**Directions**
1. Print the passage of the article on the Spoleto festival that opens with the words containing "It is one of" and closes with "and fine wines.".
2. Summarize the article on the Spoleto festival and its staging of Vanessa in two sentences.
3. Go on with the article about the Spoleto festival's Vanessa from the point where the text stops.

**Article**
It is one of Italy’s finest festivals, founded in 1958 by the brave vision of Gian Carlo Menotti, an Italian-born American composer, with the aim of uniting European and American culture in a global artistic vision that transformed Spoleto into one of the world’s avant-garde capitals. For two weeks, the small Umbrian town is transformed into a vast stage where music, dance, cinema, and visual art coexist. We are in the most beautiful and authentic Italy, far from the vulgarity of overtourism, where you can admire Renaissance masterpieces and elegantly savour truffles and fine wines.
If there’s one opera that perfectly embodies the spirit of Spoleto, it’s Vanessa, written by American composer Samuel Barber to a libretto of Gian Carlo Menotti based on Karen Blixen’s “Seven Gothic Tales.” The opera, apparently conceived for Maria Callas’s voice, premiered in 1958 at the Metropolitan Opera in New York, conducted by Dimitri Mitropoulos and featuring a prodigious cast including Eleonor Steber, Nicolai Gedda, Rosalind Elias, and Regina Resnik. The first European performance was in Spoleto in 1961, performed in Italian. The opera explores the conflicts and emotional tensions of three women who live in a remote mansion in an unspecified northern town. Vanessa has been waiting 20 years for the return of her old lover Anatol, and 20 years later his son, also named Anatol, arrives. Anatol seduces Erika, Vanessa’s niece, with Vanessa herself obsessively attracted to the young opportunist, all under the watchful eye of her mother, the elderly Baroness. Erika, after giving up the child she’s carrying, decides to abandon Anatol and leave him with Vanessa, in a destructive game of obsession and loneliness.
Director Leo Muscato creates a production that is both elegant and theatrically effective, with an extraordinary play of lighting that captures the atmosphere and the protagonists’ drama. The set piece depicts a bourgeois salon that opens onto a winter garden, conveying the Gothic atmosphere and the turbid psychological family triangle. Faithful to the libretto—and it couldn’t be otherwise, given the spirit of Menotti that still lingers in the theater—Muscato builds the production around the house’s mirrors, covered for twenty years, which, even when uncovered, return only blurred images distorted by the illusions and regrets of the three women.

**Provided material**
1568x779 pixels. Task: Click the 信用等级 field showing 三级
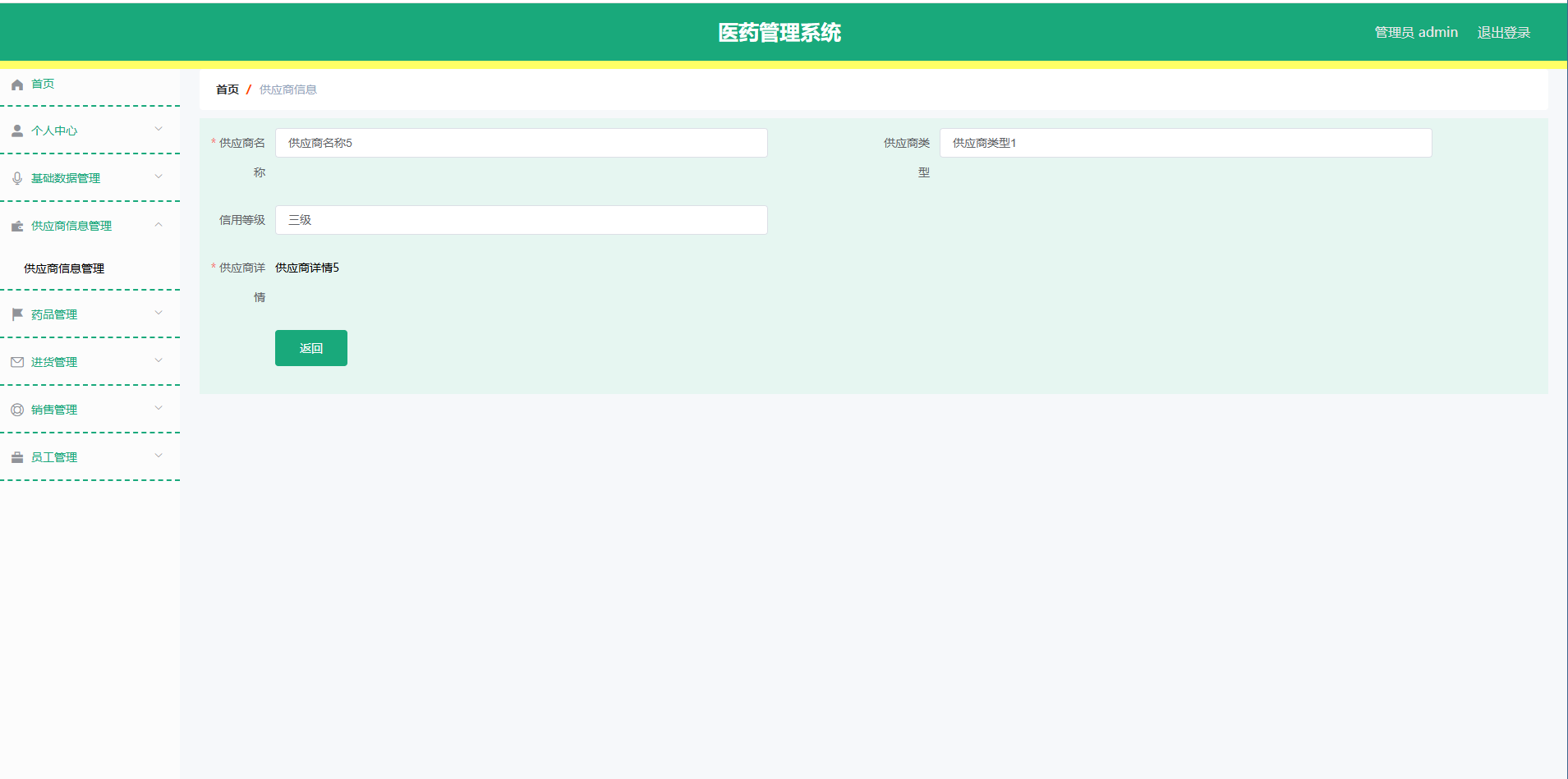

**Answers for the tasks**
1.
It is one of Italy’s finest festivals, founded in 1958 by the brave vision of Gian Carlo Menotti, an Italian-born American composer, with the aim of uniting European and American culture in a global artistic vision that transformed Spoleto into one of the world’s avant-garde capitals. For two weeks, the small Umbrian town is transformed into a vast stage where music, dance, cinema, and visual art coexist. We are in the most beautiful and authentic Italy, far from the vulgarity of overtourism, where you can admire Renaissance masterpieces and elegantly savour truffles and fine wines.

2. Founded in 1958 by Gian Carlo Menotti to unite European and American culture, the Spoleto festival turns the small Umbrian town into a stage for music, dance, cinema, and visual art for two weeks. Samuel Barber's Vanessa, with a libretto by Menotti, had its first European performance in Spoleto in 1961, and director Leo Muscato's elegant production builds on the house's mirrors, covered for twenty years.

3.
The musical result is also of the highest caliber. South Korean conductor Sora Elizabeth Lee is superb in acknowledging Barber’s debt to European music, with its echoes of Puccini, Strauss, Janacek, and even Mahler. At the same time, she highlights all the innovative elements of this first American opera, which embraces and celebrates the prosody and rhythm of the English language and recalls the great soundtracks of 1950s American films and Broadway musicals. Lee confidently leads the excellent Bologna Comunale Orchestra through the score’s many lyrical outbursts and more dramatic moments, enhancing the expressive tension of the dissonances and wind solos.
In the best Spoleto tradition, the Festival has assembled an international cast of highly talented young singers, capable of conveying all the beauty and theatrical power of an opera that has, unfortunately, been too rarely performed.
In the role of Vanessa, Australian soprano Lauren Fagan emerges, portraying a proud and, at the same time, almost delusional Vanessa in her obsession with Anatol. Her timbre is beautiful and expressive, and Fagan handles it with great technical prowess in all registers, confidently mastering the sudden ascents to the many high Bs and Cs that characterize the part. At the same time, Fagan excels in managing the protagonist’s many dynamic tones with an evocative and confident use of pianissimo and a great temperament in the lower mid-range of the declamations.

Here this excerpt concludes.